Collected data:

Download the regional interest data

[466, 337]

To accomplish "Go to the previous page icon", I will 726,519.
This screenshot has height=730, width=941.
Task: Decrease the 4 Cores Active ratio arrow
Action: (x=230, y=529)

**Your task**
Each record shown above is to be given again exactly.

**Task output**
Download the regional interest data

[466, 337]

To accomplish "Go to the previous page icon", I will 726,519.
This screenshot has height=730, width=941.
Task: Decrease the 4 Cores Active ratio arrow
Action: (x=230, y=529)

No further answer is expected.